This chapter discusses whether women’s universities will have a strong sense of direction in the years to come. Women’s education has long been a topic of special interest to social scientists, but researched within the context of education at women’s universities, university management, or gender topics. The focus here is on educating women to become professionals, and providing an invaluable learning environment that gives social and diverse educational opportunities to female students.

Introduction

Women’s colleges and universities became very popular in Japan after the end of World War II. As of 2016, with over 800 four-year universities in the nation, there were 77 women’s universities, comprising two national universities, two public universities, and 73 private universities, which demonstrates that the number of women’s universities is still about 10% of all universities in Japan, although it has been declining since the 2000s.

It is widely recognized, on the other hand, that the number of women’s universities and colleges both in the USA and Britain, which had existed for over 100 years, has dropped rapidly. Some of them became co-educational colleges like Vassar College, some were fully incorporated into universities, like Radcliffe College at Harvard University, and some were even closed.

In Europe and in the US, women started to receive the opportunity for higher education in the second half of the 19th century. In those days it was possible for only very few women to have a traditional higher education, or enter a prestigious university in Europe. As an attempt to provide that opportunity, women’s colleges were originally established to provide women with education equivalent to that provided in the men-only universities or colleges in the US and in Britain.

**RECORDS FOR PROCESSING:**
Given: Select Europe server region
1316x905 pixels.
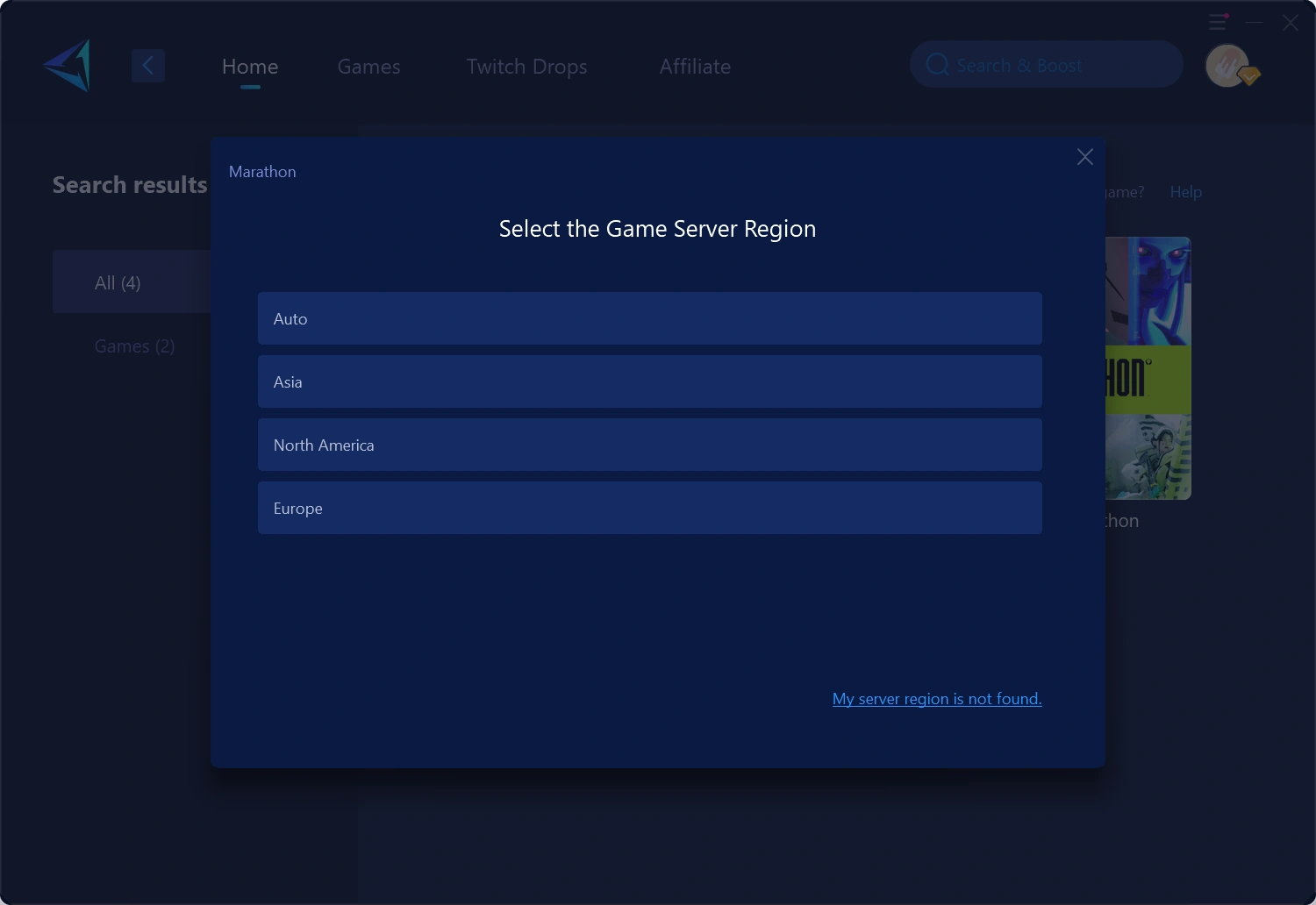Looking at the screenshot, I should 649,508.
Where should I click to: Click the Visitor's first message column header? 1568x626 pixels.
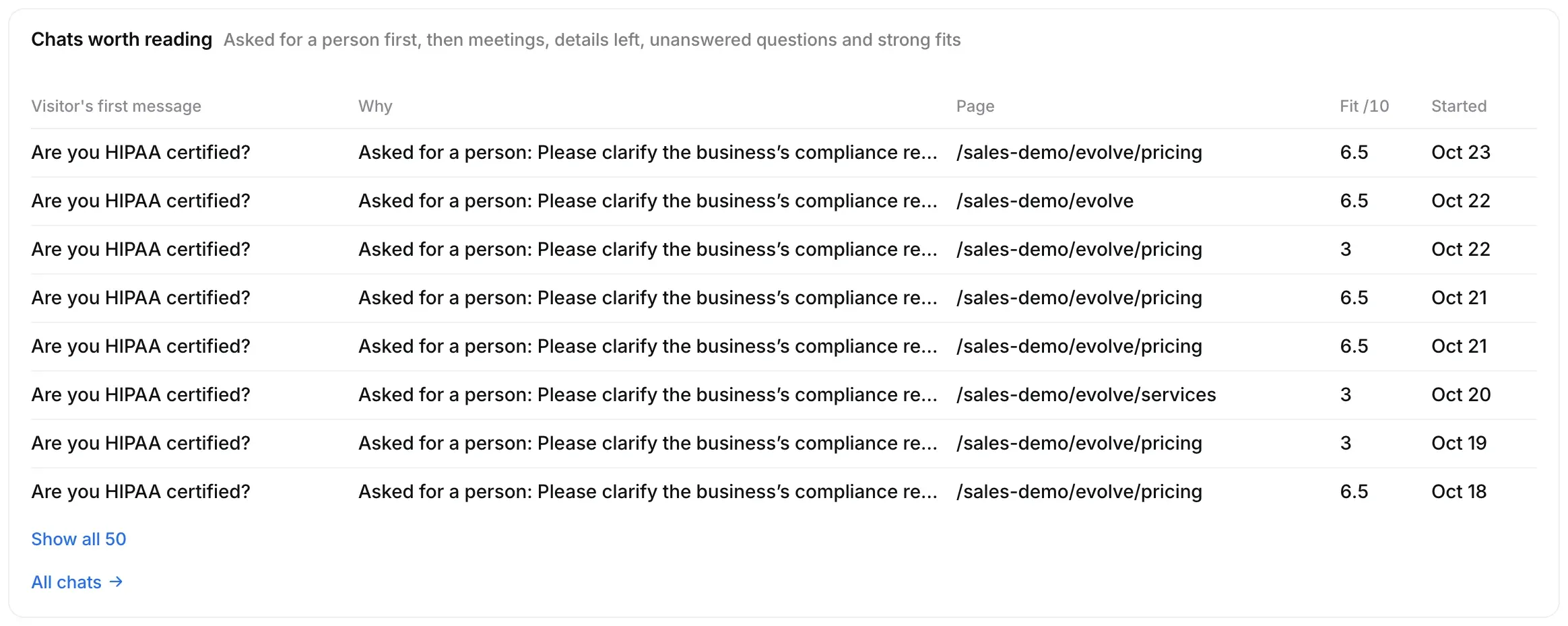point(116,106)
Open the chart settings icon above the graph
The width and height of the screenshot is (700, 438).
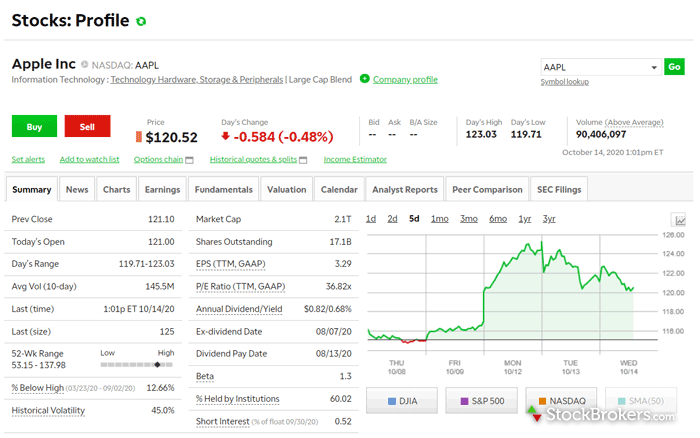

**TASK LIST:**
**1)** Reproduce the whole passage on women's universities word for word.
**2)** Present the lines of the records as a Markdown table with the columns Row and Line, starting with the line containing "Where should I" and going on through the last line of the records. Skip blank lines, and leave the pictures out.
These records are unrelated to the passage on women's universities.

**EXPECTED RESPONSES:**
**1)**
This chapter discusses whether women’s universities will have a strong sense of direction in the years to come. Women’s education has long been a topic of special interest to social scientists, but researched within the context of education at women’s universities, university management, or gender topics. The focus here is on educating women to become professionals, and providing an invaluable learning environment that gives social and diverse educational opportunities to female students.

Introduction

Women’s colleges and universities became very popular in Japan after the end of World War II. As of 2016, with over 800 four-year universities in the nation, there were 77 women’s universities, comprising two national universities, two public universities, and 73 private universities, which demonstrates that the number of women’s universities is still about 10% of all universities in Japan, although it has been declining since the 2000s.

It is widely recognized, on the other hand, that the number of women’s universities and colleges both in the USA and Britain, which had existed for over 100 years, has dropped rapidly. Some of them became co-educational colleges like Vassar College, some were fully incorporated into universities, like Radcliffe College at Harvard University, and some were even closed.

In Europe and in the US, women started to receive the opportunity for higher education in the second half of the 19th century. In those days it was possible for only very few women to have a traditional higher education, or enter a prestigious university in Europe. As an attempt to provide that opportunity, women’s colleges were originally established to provide women with education equivalent to that provided in the men-only universities or colleges in the US and in Britain.

**2)**
| Row | Line |
|---|---|
| 1 | Where should I click to: Click the Visitor's first message column header? 1568x626 pixels. |
| 2 | point(116,106) |
| 3 | Open the chart settings icon above the graph |
| 4 | The width and height of the screenshot is (700, 438). |